◆ PROBLEM REQUIREMENTS:
Copy the lines from the one containing "Task: Hide the 图层 1 layer" through the end of the items, leaving out the pictures.

(Items from a data source)
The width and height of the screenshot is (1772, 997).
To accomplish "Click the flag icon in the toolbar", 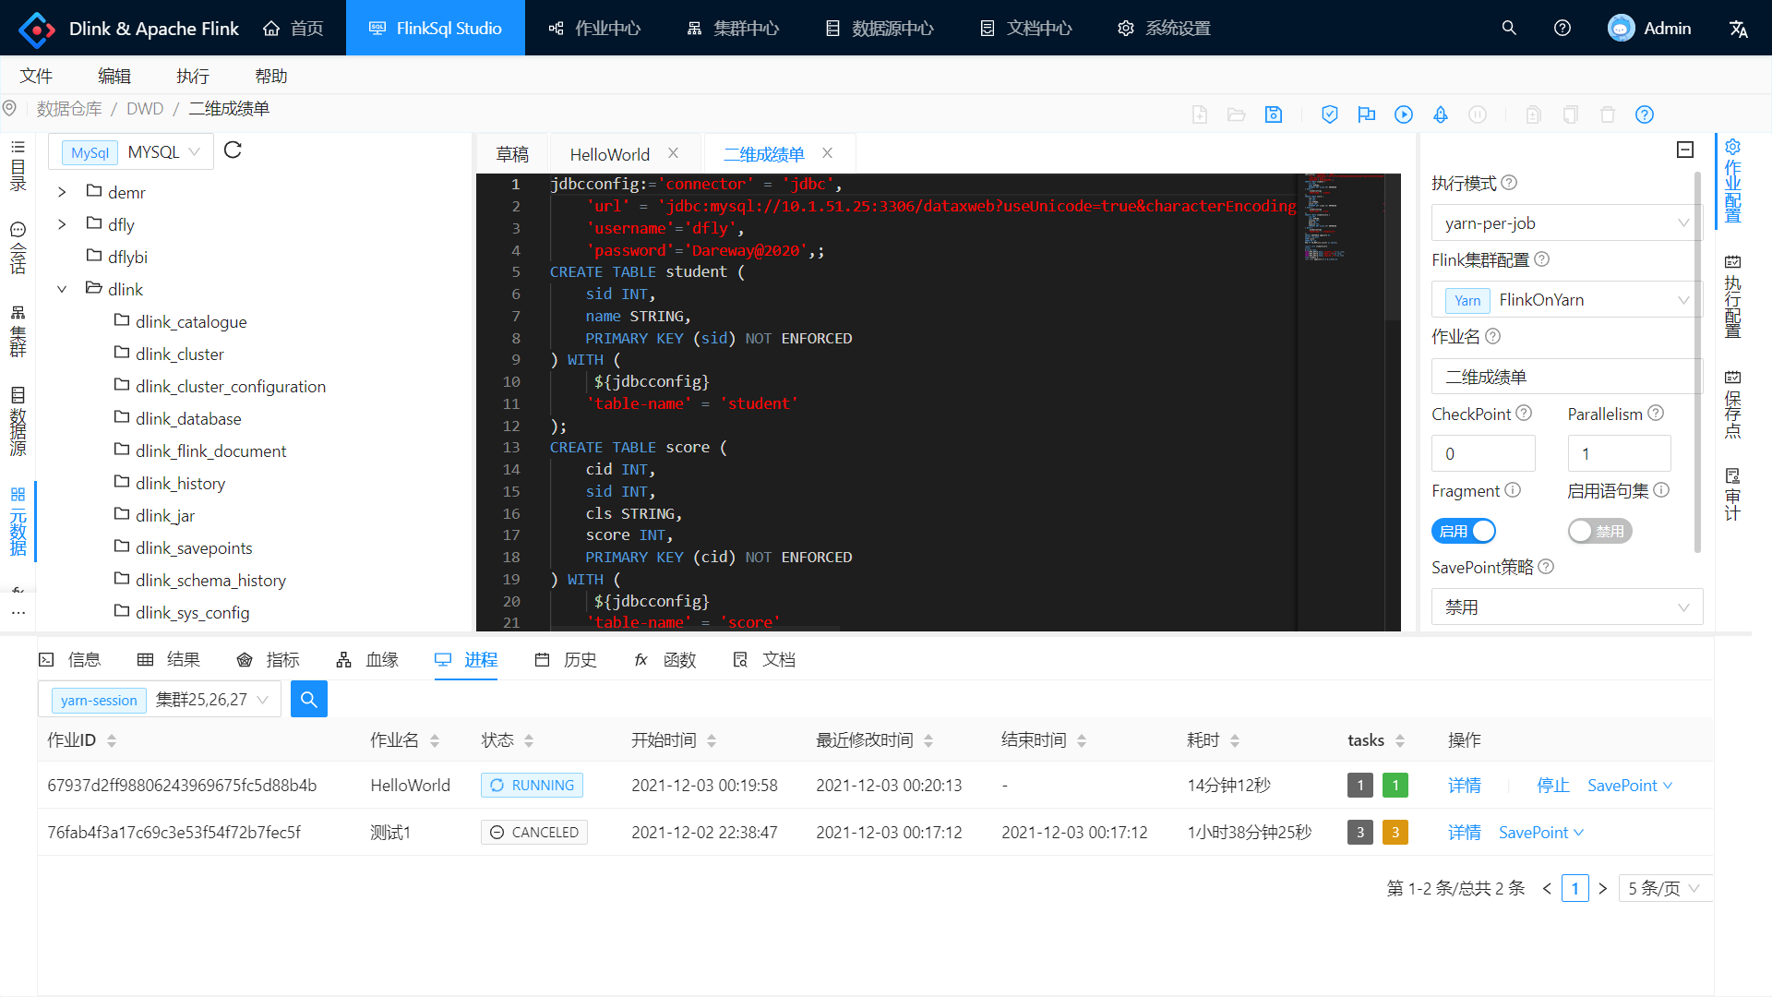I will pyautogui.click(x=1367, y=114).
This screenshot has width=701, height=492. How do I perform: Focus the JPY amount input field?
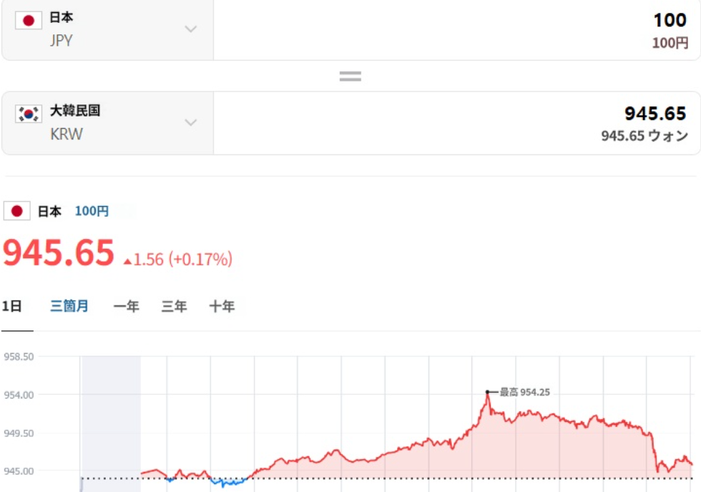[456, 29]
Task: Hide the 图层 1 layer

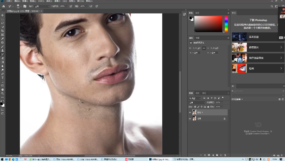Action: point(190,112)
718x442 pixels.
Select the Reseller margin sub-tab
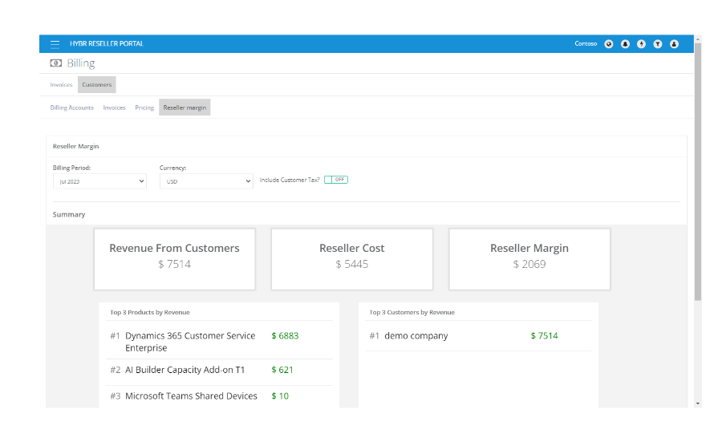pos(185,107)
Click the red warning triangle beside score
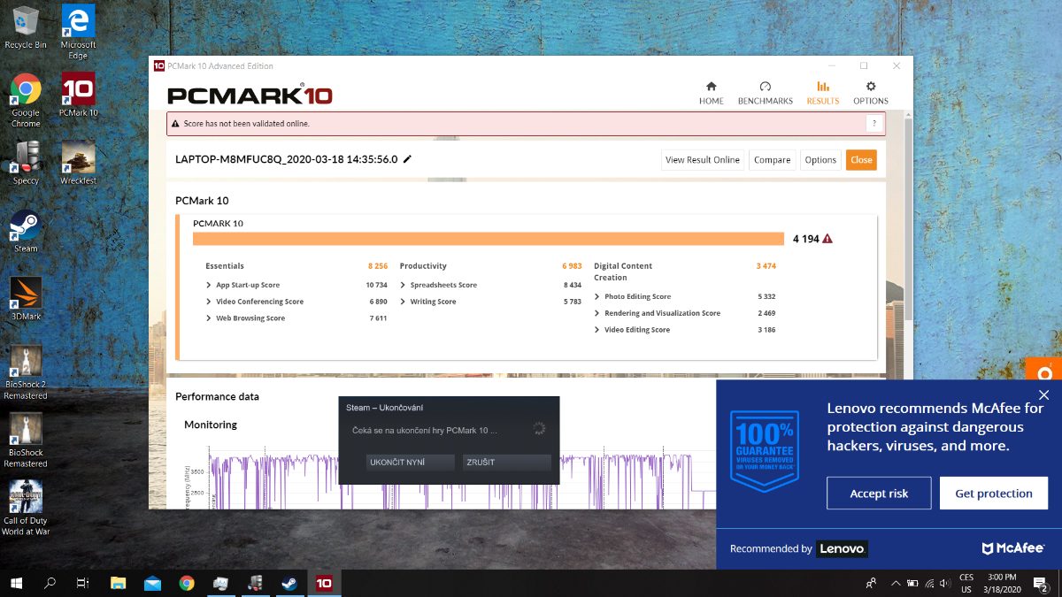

◆ RESULT FOR THIS TASK:
Task: Hide the 图层 1 layer

Action: point(190,112)
718x442 pixels.
Select the Reseller margin sub-tab
pos(185,107)
Click the red warning triangle beside score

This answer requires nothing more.